The Generalization Error card, with text " Between building and deploying an AI system, conditions in the world may change or not reflect the context in which the system was designed, such that training data are no longer representative."

So let’s say the team has done that and now we move on to the deploy­ing stage. And in this case I’m even going to give the com­pa­ny the ben­e­fit of the doubt and say that they actu­al­ly want to increase diver­si­ty and they real­ize that AI can’t do that, so they real­ize they have to go back and fix their recruit­ing pipeline first by get­ting more diverse can­di­date pools. And then maybe they think okay now AI can help us increase diversity. 

But that’s not actu­al­ly the case because that brings up the issue of gen­er­al­iza­tion error, where if you have a his­to­ry of not recruit­ing diverse can­di­dates and now you do recruit diverse can­di­dates, the mod­el that was built on his­tor­i­cal data is not going to be set up to eval­u­ate new can­di­dates with dif­fer­ent back­grounds. So you’d have to con­sid­er some­thing like maybe an anom­aly detec­tor that enables you to iden­ti­fy cir­cum­stances like can­di­dates that have more unique back­grounds, where AI’s just not suit­ed to or where you do need a human to review. 

These are just sug­ges­tions but this gives you some ideas of ways that teams could work through the plan­ning, build­ing, and deploy­ment of AI sys­tems to iden­ti­fy their blindspots and brain­storm how to address them. 

So with that said what’s next for us as a team? We have a lot of ideas of poten­tial use cas­es for this, some of which we got from peers in our cohort. I can see a lot of poten­tial uses in dif­fer­ent set­tings such as a prod­uct man­ag­er lead­ing design sprint, and see­ing poten­tial use of the blindspot cards to help through the design think­ing process. 

It could be a new Director of Data Science at the start up where there aren’t real­ly struc­tures or process­es for how data sci­en­tists go about their job, and blindspot cards could poten­tial­ly help guide data sci­en­tists work. 

On the oth­er hand it could be a city task force that’s respon­si­ble for audit­ing AI sys­tems but has a less tech­ni­cal back­ground, and sim­i­lar­ly needs some sort of guid­ance on what blindspots to be look­ing for. 

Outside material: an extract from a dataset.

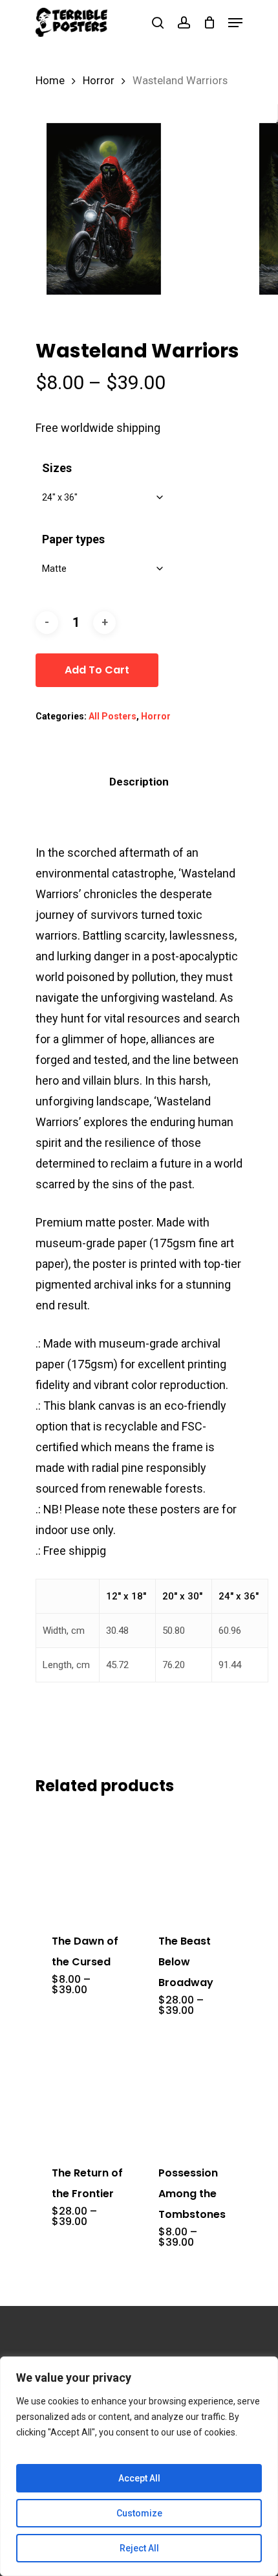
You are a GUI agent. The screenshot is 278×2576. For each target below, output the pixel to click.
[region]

An there could be oth­er poten­tial uses as well. So our plan for next steps is to engage with users, doing user stud­ies to fig­ure out what the best audi­ences were, and then hope­ful­ly get­ting tes­ti­mo­ni­als from orga­ni­za­tions where the blindspot cards have been help­ful in help­ing them assess bias in their AI systems. 

And then in the grand scheme hop­ing that this could be a part of some cer­ti­fi­ca­tion process through an orga­ni­za­tion like IEEE, pos­si­bly set­ting up some stan­dards where say if an orga­ni­za­tion has process­es like AI Blindspot com­bined with tools like the Data Nutrition Label, they could cer­ti­fy them­selves as using AI respon­si­bly. That’s kind of our long-term goals that won’t hap­pen any­time soon, but we see a lot of poten­tial for what this could do. 

But we want­ed to close with the jok­er card. That’s one of the blindspot cards. All of you, by the way, should pick up a set of blindspot cards. We have them at our table out­side. But the jok­er card kind rep­re­sents the idea of the unknown unknowns. You know, we’ve iden­ti­fied these nine blind spots but there are oth­er blindspots too that we prob­a­bly did­n’t think of. We’ve iden­ti­fied poten­tial use cas­es but there may be oth­er ones that we haven’t thought of yet that maybe some of you in the audi­ence think up. So, def­i­nite­ly come talk to us if you have ideas for where and how this could be applied, because we real­ly see poten­tial to kind of help those orga­ni­za­tions I was talk­ing about at the begin­ning that real­ly want to eval­u­ate their sys­tems for bias as best they can and just don’t know how to do it. So with that, I thank you very much.